As these things naturally go, I found myself considering industrial design and the choices involved in the production of things like chairs, vehicles, and everything in between. The constraints that forced the designer’s hand in the decisions that let to the final product. Using particular paints or materials because they’re cheaper. The flat-pack furniture revolution, when companies (or at least one particularly popular company) realised they could cut costs for themselves and consumers by cutting out the assembly part of furniture manufacture. Artists who create from very little.
And then I began to think about the constraints of the web. Or rather, the lack thereof.

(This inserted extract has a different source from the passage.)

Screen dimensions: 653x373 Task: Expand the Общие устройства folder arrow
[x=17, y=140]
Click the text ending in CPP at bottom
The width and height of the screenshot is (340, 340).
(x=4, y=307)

In the digital space, our resources are limitless. Our canvas is infinitely large, and comes at no extra cost. We can be dangerously wasteful. The Internet is our art supply shop. And our workshop. And our factory. Our toilet, our bedroom, our office, and our In-n-Out. We lead such easy lives. What constraints exist in this world? Certainly not one of resources. That leaves time and money. But the web is cheap, and it’s always on. Even those constraints are weak and blurry.
And so we step back towards the traditional methods. We give ourselves limits and borders. We only use one typeface. We make sure the site stays under size X. We design mobile-first. We challenge. We make. Is it enough?
I doubt it. There’s a deep longing in me. A need to make something real. Something to hold and smell. A book. A print. A walking stick, for all I care. It can be tiring creating something that can so easily vanish with a simple tap of a keyboard. So I plan, and I practice for the day it’s possible for me to make. To craft. To feel the constraints of the situation, and to mould them into a product.I studied photography at college, which I thoroughly enjoyed, not least because of how hands-on it would get. We’d spend hours in the darkroom, come out stinking of chemicals and going through so many materials just to get some kind of picture developed. Most of the time, the photograph comes out nothing like you’d imagined. It’s overexposed. Or there’s so much dust on the thing you couldn’t tell it was taken in this century. But no matter how bad the results, the time and care and process behind it gives it a worth so profound that you share it with pride regardless of its artistic value. The imperfections are a mark of our craft. We don’t have that on the web.
There are no happy accidents. No overexposures. Mistakes are logged in version control, or comments, but quickly shooed away. We’re not brave enough. We strive too hard for perfection.
Constraints encourage bravery and amplify value. Remain mindful of the decisions you make — and most importantly, the mistakes you make.